E a Europa tampouco conseguiu se desvencilhar da energia russa barata. Embora tenha reduzido as importações de carvão, petróleo e gás natural a quase zero, ainda não deu o passo decisivo de proibir as importações de produtos refinados russos, especificamente o diesel. Enquanto alguns analistas acreditam que o mercado de petróleo conseguirá conter o impacto nos preços com essa medida — que entrará em vigor na próxima semana —, ninguém espera que ela baixe o preço do combustível indispensável para grande parte da indústria pesada e do transporte.
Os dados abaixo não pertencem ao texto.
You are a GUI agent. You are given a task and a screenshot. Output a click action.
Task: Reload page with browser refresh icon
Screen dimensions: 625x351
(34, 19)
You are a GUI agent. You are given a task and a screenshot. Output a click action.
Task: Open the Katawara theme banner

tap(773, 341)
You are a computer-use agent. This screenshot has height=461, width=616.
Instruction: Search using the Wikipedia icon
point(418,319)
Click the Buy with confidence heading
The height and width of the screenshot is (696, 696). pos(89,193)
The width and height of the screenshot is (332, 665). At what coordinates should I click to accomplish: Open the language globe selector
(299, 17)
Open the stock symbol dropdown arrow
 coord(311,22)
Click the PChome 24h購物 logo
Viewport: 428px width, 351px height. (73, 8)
E isso nos leva novamente à guerra na Ucrânia. É verdade que o conflito forçou a Europa a incorporar custos mais elevados em sua economia. Nesta semana, os Estados Unidos e seus aliados ocidentais concordaram com uma grande mudança política para fornecer tanques pesados em seus próximos pacotes de ajuda, aumentando a perspectiva da guerra e suas respectivas convulsões econômicas.
Tudo isso significa que o Banco Central Europeu terá que cumprir suas ameaças de continuar apertando a política monetária, para que a inflação não saia de controle. A reunião do BCE de dezembro foi marcada por uma clara mudança na retórica do banco sobre as pressões inflacionárias e os riscos de “efeitos secundários”, em que os consumidores tentam compensar a perda de poder aquisitivo com aumentos salariais, alimentando uma nova rodada de inflação. Até mesmo o superflexível economista-chefe do BCE, Philip Lane, alertou que a instituição terá que permanecer vigilante em relação às consequências do aumento da inflação nos próximos anos.
Portanto, um brinde à zona do euro: o pior provavelmente foi evitado, mas o cenário mais provável ainda não é muito animador.